Sometimes I think of hurting myself again: not only when He is out of town for too long, but also when he’s in town and taking his discretion too far, cold-shouldering me in public and telling everyone that he’ll never marry, that the only woman in his life is Germany. I think of doing it with poison, like Madame Bovary. But then I remember the fairytales I grew up with, how everything happens in threes. Three is serious. It’s life or death.

*

In summer, Gretl and I hitch rides in the mail truck out to Lake Konigssee, where the waters are the same deep blue as His eyes and icy with reflected snowcaps. There are always bronze-backed young men by the lake who we have fun with, men with cornsilk hair and names like Rudi, Heini, Bruno. They flick us with their towels, dunk us underwater and bear us up again in their strong arms.
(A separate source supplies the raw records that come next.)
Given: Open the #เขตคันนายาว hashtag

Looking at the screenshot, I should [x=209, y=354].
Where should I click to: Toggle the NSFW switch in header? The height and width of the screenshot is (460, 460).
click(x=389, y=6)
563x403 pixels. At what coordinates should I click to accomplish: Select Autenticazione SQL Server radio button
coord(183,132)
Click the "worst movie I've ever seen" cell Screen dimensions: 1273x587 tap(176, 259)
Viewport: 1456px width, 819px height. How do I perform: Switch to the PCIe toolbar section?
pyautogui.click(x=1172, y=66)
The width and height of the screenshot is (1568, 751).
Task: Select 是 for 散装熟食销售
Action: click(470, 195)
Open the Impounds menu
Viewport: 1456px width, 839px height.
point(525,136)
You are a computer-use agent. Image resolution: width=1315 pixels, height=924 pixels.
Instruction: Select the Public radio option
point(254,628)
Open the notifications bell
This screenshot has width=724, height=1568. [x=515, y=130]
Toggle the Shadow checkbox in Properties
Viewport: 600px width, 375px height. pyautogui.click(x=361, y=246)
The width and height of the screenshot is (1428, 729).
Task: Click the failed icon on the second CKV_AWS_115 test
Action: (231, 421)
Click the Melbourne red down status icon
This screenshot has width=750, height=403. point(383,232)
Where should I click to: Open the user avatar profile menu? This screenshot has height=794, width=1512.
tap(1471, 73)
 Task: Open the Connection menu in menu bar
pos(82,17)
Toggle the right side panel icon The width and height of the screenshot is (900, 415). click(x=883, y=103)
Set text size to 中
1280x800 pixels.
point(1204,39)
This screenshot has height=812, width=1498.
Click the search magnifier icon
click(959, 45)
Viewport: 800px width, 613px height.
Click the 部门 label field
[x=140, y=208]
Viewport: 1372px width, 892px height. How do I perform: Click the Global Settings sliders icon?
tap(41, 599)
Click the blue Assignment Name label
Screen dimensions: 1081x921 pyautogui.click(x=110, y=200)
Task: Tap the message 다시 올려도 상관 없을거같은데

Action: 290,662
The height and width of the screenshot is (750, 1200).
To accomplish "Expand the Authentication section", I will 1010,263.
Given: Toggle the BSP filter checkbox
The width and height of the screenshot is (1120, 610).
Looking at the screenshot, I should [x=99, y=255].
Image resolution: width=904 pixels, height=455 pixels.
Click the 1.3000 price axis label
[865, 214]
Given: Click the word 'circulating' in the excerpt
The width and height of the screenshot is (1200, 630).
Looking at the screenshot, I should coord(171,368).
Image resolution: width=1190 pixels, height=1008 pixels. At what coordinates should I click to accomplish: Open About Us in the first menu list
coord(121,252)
He isn’t jealous when he sees pictures of me in my swimsuit with the young men. He says it’s good to see me having fun, making the most of the long summer days. He says there’s nothing more virtuous in the world than young, healthy, German bodies having fun in the sunlight.

They are German men, His men. I don’t forget this, even when they grab me by the wrists and ankles and swing me into the water, so I hit its surface with a hard, thrilling slap. My heart breaks as pleasure ripples through me, a murky bubbling and a pure mountain sky. They help me up and I know it’s all just innocent fun, that their bodies belong to Him as much as mine does.